Dave Britten · 04-25-2020, 04:49 PM

The birthday paradox - called a paradox because the results seem so counterintuitive - states that in a group of just 23 people, there is approximately a 50% chance that some will share the same birthday (ignoring year), or stated another way, that the group does not have entirely unique birthdays.

This program allows you to compute the probability that there will be at least one collision when selecting S samples from N possibilities, with repetition allowed (sampling with replacement).

I won't go too deeply into the math and combinatorics behind it, as there are other resources out there that can do it more elegantly, but I'll describe the two formulas the program uses.

The simple formula, which works with smaller inputs such as birthdays, is this:

1-((N-1)/N)^((S^2-S)/2)

With large inputs, like calculating hash collisions, this formula potentially loses all of its significant digits - (N-1)/N will be rounded to 1, giving you an erroneous probability of zero.

Fortunately there's a second approximation which, while giving poor accuracy for small inputs, provides good accuracy for large ones:

1-e^(-S(S-1)/(2N))

(Reference: https://preshing.com/20110504/hash-colli...abilities/)

Of course, you may notice there's still a problem with this formula: if the x in e^x is very small, the result is 1 + an extremely small number, and the result will still be rounded to 1, giving a probability of 0. Fortunately, there's a simple way to accurately calculate e^x-1 (if you've programmed a TVM solver, you might recognize this):

e^x-1 = 2*sinh(x/2)*e^(x/2)

In order to use this transformation, we have to first restate the problem in the form of e^x-1, which is easy enough:

1-e^(-S(S-1)/(2N))
= -1*(e^(-S(S-1)/(2N))-1)
= -1*2*sinh(-S(S-1)/(2N)/2)*e^(-S(S-1)/(2N)/2)
= -2*sinh(-S(S-1)/(4N))*e^(-S(S-1)/(4N))

So this program first attempts to use the formula for small inputs, and if a result of 0 is obtained, it then applies the second formula to produce a result.

Usage

This program can either be run interactively to compute a probability for a given N and S, or via the solver to calculate N or S given the other two of N, S, and probability.

Interactive use:

XEQ B
Enter value for N, press R/S.
Enter value for S, press R/S.
Enter 0 for P (this variable is used with the solver), press R/S.

Probability will be returned in x.

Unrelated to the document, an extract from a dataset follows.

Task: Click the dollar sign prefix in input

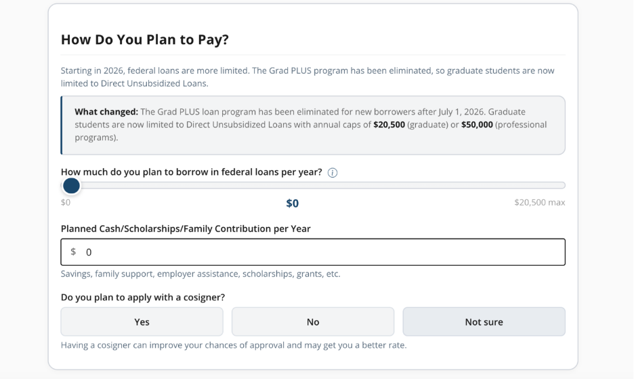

To see the probability expressed as "1 in x chance", press 1/X.

Solver use:

FN= B
Enter initial guesses in the X register and the variable you will be solving for (this is important, as there may be another solution to the equation with a meaningless negative value).
SOLVE, choose N S or P
Wait a couple of seconds, and results will be returned to x.

Examples:

What is the probability that at least two people in a group of 30 will share the same birthday?

XEQ B
"N?" 365 R/S
"S?" 30 R/S
"P?" 0 R/S

.6968, or about 69.68%.

What is the probability of a GUID collision if 5 trillion GUIDs are generated? (A GUID is a 128-bit globally unique identifier, with 2^128 possible values.)

XEQ B
"N?" 2 ENTER 128 y^x R/S
"S?" 5 E 12 R/S
"P?" 0 R/S

3.6734E-14, or about 1 in 27.22 trillion, i.e. not very likely!

How many GUIDs would you need to generate before there is even a 1% chance of a collision?

FN= B
2 ENTER 64 y^x
STO S (initial guess)
SOLVE S
"N?" 2 ENTER 128 y^x R/S
"P?" .01 R/S
"S=2.6153E18"

You would need to generate about 2,615,300,000,000,000,000 GUIDs.

Program Code

Code:

LBL B [CK=EB70 058.5]

INPUT N

INPUT S

INPUT P

RCL N

1/x

LASTx

1

-

*

RCL S

x^2

LASTx

-

2

/

y^x

1

x<>y

-

x!=0?

GTO C

RCL S

+/-

RCL S

1

-

*

4

/

RCL/ N

ENTER

SINH

x<>y

e^x

*

2

*

+/-

LBL C [CK=7EE2 004.5]

RCL- P

RTN

Back story: We had a data copy job at work that was failing, complaining about duplicate values in a GUID column. The table had around 5 million records in it, and I wanted to first assess whether or not there was any possibility that we legitimately had duplicate GUIDs coming from the source system. After determining that was effectively impossible, I traced the issue to some phantom reads that were happening due to a sudden increase in write activity in the source data, and changed the query's concurrency model to prevent the fake duplicate rows from appearing.